When Do Section 280G Golden Parachute Rules Apply to LLCs?
An LLC's federal tax classification, not its legal form, determines if Section 280G golden parachute provisions apply during a change in control.
An LLC's federal tax classification, not its legal form, determines if Section 280G golden parachute provisions apply during a change in control.
The phrase “golden parachute” refers to payments made to top executives during corporate mergers and acquisitions, which are governed by a specific set of tax rules in Section 280G of the Internal Revenue Code. These regulations were designed to discourage excessive compensation during a change in ownership. This analysis clarifies how these tax provisions apply to a common business structure, the Limited Liability Company (LLC).
Section 280G identifies and penalizes certain payments made during a change in a company’s ownership. The rules rely on three definitions. The first is the “parachute payment,” which is any compensation contingent on a change in the ownership or control of a corporation, such as cash bonuses or accelerated vesting of stock options.
The rules target a specific group of “disqualified individuals,” which includes certain officers, highly compensated individuals, and significant shareholders. A significant shareholder is someone who owns more than one percent of the fair market value of the company’s stock.
The final element is the “change in control,” the event that triggers potential parachute payments. A change in control is a significant shift in the ownership of the corporation, such as a sale of a majority of the company’s stock or a sale of a substantial portion of its assets. A sale of assets must involve at least one-third of the total gross fair market value of all company assets to qualify.
The application of Section 280G to an LLC is determined by its federal tax classification. An LLC’s owners can elect how it will be treated for tax purposes, which dictates its exposure to the golden parachute rules.
Section 280G was specifically written to apply to C-corporations. Therefore, any payments made by a C-corporation that meet the definitions of a parachute payment to a disqualified individual are subject to these rules.
Section 280G does not apply to entities that are taxed as partnerships. Since the default tax classification for a multi-member LLC is as a partnership, most LLCs fall outside the scope of these regulations. The rules are written to apply to “corporations,” and a partnership is not considered a corporation for this purpose.
An LLC can also elect to be taxed as an S-corporation. S-corporations are exempt from Section 280G under the “small business corporation” exemption. To qualify, a company must meet certain criteria, such as having a limited number of eligible shareholders. An LLC that makes an S-corporation election for tax purposes will also benefit from this exemption.
If an LLC elects to be taxed as a C-corporation, it becomes subject to Section 280G. In this scenario, the LLC is treated no differently than a traditional C-corporation. Any payments it makes in connection with a change in control must be analyzed under the golden parachute framework.
For a single-member LLC, the default tax classification is a “disregarded entity,” so its activities are reported on the owner’s tax return. If the sole owner is a C-corporation, the rules can become applicable. A sale of the LLC’s assets may be treated as a sale of the parent C-corporation’s assets. If the assets constitute a substantial portion of the parent’s total assets, the transaction could trigger Section 280G for payments to disqualified individuals of the parent corporation.

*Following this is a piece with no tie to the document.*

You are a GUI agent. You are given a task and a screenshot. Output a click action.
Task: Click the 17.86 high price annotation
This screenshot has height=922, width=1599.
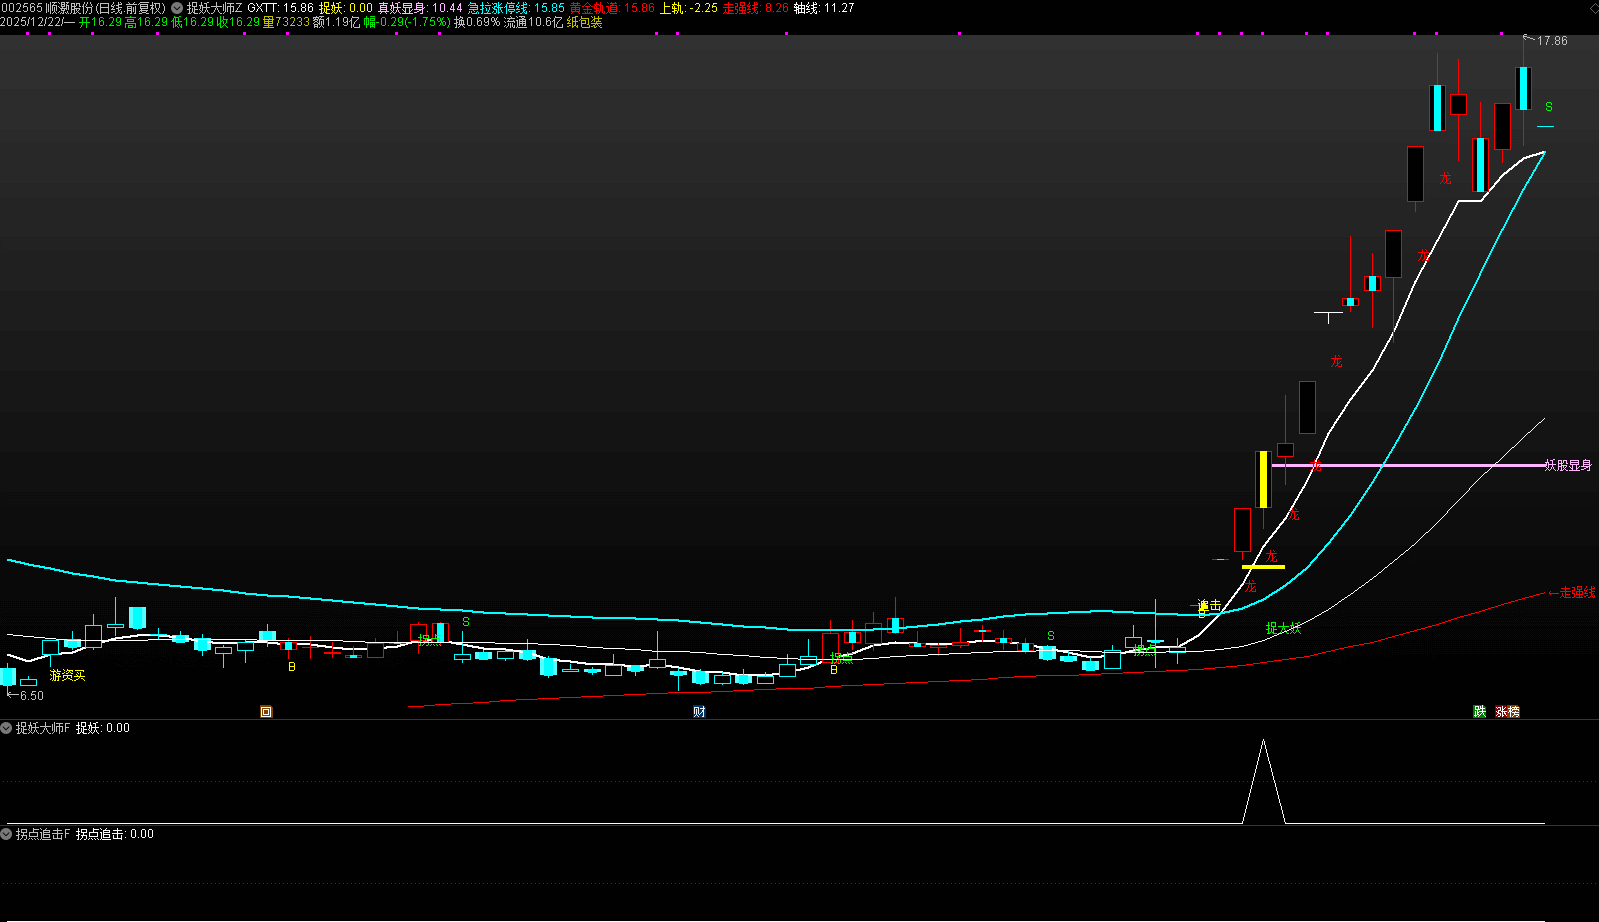pos(1552,41)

Privately-held companies, including LLCs taxed as C-corporations that are subject to Section 280G, can avoid the associated penalties. This method is a shareholder approval exemption, often called the “cleansing vote.” It is available to any corporation whose stock is not readily tradable on an established securities market at the time of the change in control.
To use this exemption, the company must provide all shareholders with all material facts concerning the potential parachute payments. This includes the total amount of the payments, the identity of the individuals receiving them, and the calculations showing how the amounts were determined. The goal is to ensure shareholders can make an informed decision.
Following disclosure, the payments must be approved by more than 75% of the voting power of all outstanding stock. The shares held by the disqualified individuals who are set to receive the payments are excluded from this vote. This places the decision solely in the hands of disinterested shareholders. If this 75% approval is obtained, the payments are exempt from Section 280G.
When Section 280G applies and an exemption is not secured, there are financial repercussions for both the company and the individual. The penalties are applied to the “excess parachute payment,” which is the amount of the payment that exceeds the individual’s average annual compensation over the previous five years, known as the “base amount.”
For the company, the consequence is a loss of its corporate tax deduction for the excess parachute payment amount. This disallowance directly increases the corporation’s taxable income, making the payments more expensive for the company than standard compensation.
For the individual executive, the recipient of the excess parachute payment is subject to a 20% non-deductible excise tax. This excise tax is levied in addition to the regular federal and state income taxes the individual would already owe. This combination of taxes can result in a substantial reduction in the net amount the executive receives.